Un problème sous-estimé
L’ampleur du problème est alarmante. La plupart des incidents qui, d’une façon ou d’une autre, privent les blessés et les malades de leur accès aux soins de santé sont passés sous silence. Un nombre inconnu mais indiscutablement très important de personnes continue ainsi de souffrir de maladies ou de blessures sans pouvoir recourir aux soins nécessaires. Ils demeurent souvent invisibles aux professionnels de santé, aux gouvernements et aux organisations internationales.
MSF et le CICR souhaitent exposer l'ampleur et les conséquences de cette menace sur les soins de santé. L'objectif est d'apporter des changements concrets sur le terrain, de sorte que les populations puissent avoir accès sans crainte aux soins médicaux dont elles ont besoin, quels que soient leur identité et l’endroit où elles se trouvent.

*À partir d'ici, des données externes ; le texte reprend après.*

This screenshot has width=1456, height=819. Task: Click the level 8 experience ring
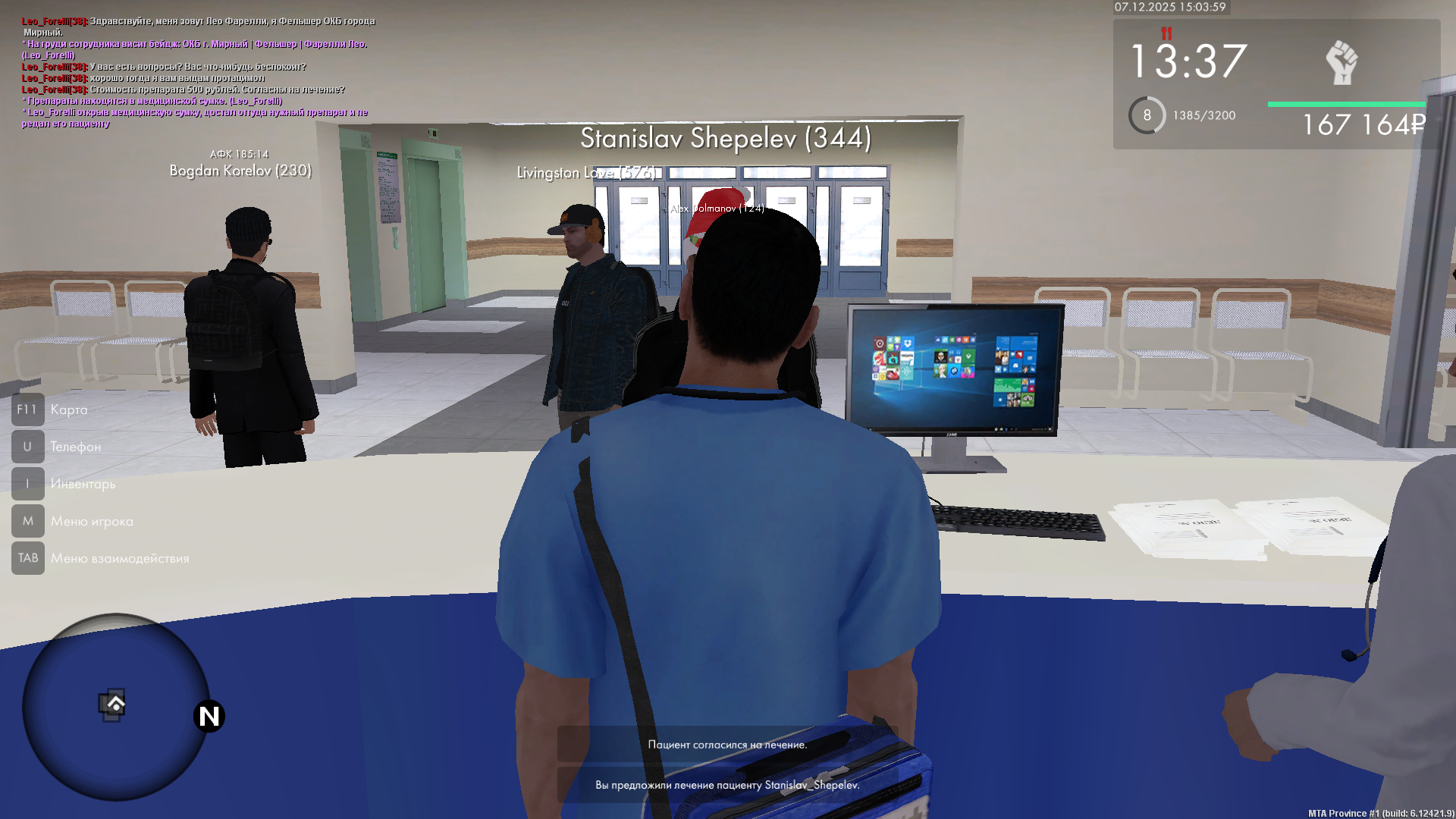pos(1146,115)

La conduite et la rigueur des professionnels de santé eux-mêmes – notamment les personnel impliqué dans la gestion, l'administration et le transport, l’établissement de diagnostics, la prévention et le traitement – sont essentielles. Garantir l'acceptation de l’exercice médical par toutes les communautés et les groupes politiques et militaires demeure une condition primordiale pour opérer dans des contextes sensibles et volatiles. Cela requiert un respect sans équivoque de l’éthique médicale et de l’impartialité.
Néanmoins, dans certains projets en Afghanistan où nos organisations interviennent, la sécurité de nos structures médicales a été maintenue et les soins de santé assurés, en dépit d'un contexte violent. Afin que cette situation ne soit pas une exception, nous souhaitons encourager un effort concerté et global dans la protection des soins de santé.
Respect des symboles
Ainsi, les symboles identifiant clairement les services médicaux, comme la croix rouge, le croissant rouge, ou l’emblème de MSF, doivent induire le respect et la protection de l’action médicale. Quand ces symboles sont usurpés ou ignorés, la protection du patient et des professionnels de la santé devient vaine.
Le véritable défi reste cependant de trouver les moyens de prévenir de tels actes. Les Etats et toutes les parties au conflit ont la responsabilité première de faire en sorte que la fourniture de l’assistance médicale ne soit pas la cible d’attaques, qu’elle ne soit entravée ou exploitée de façon abusive d’aucune manière. Les professionnels de santé doivent être soutenus dans l'exercice de leurs fonctions. Les États doivent veiller à ce que toutes les mesures possibles soient prises pour protéger l'action médicale à travers une législation nationale adéquate, et à ce que ces mesures soient réellement effectives.
La protection des malades et des blessés est au cœur des Conventions de Genève. Cependant, la violence sous toutes ses formes envers le personnel soignant et les structures médicales représente l'une des questions humanitaires les plus graves, et pourtant les plus négligées aujourd'hui. L'acte médical profite à tous, combattants et non-combattants, et toute personne en souffrance doit pouvoir y accéder de manière inconditionnelle.»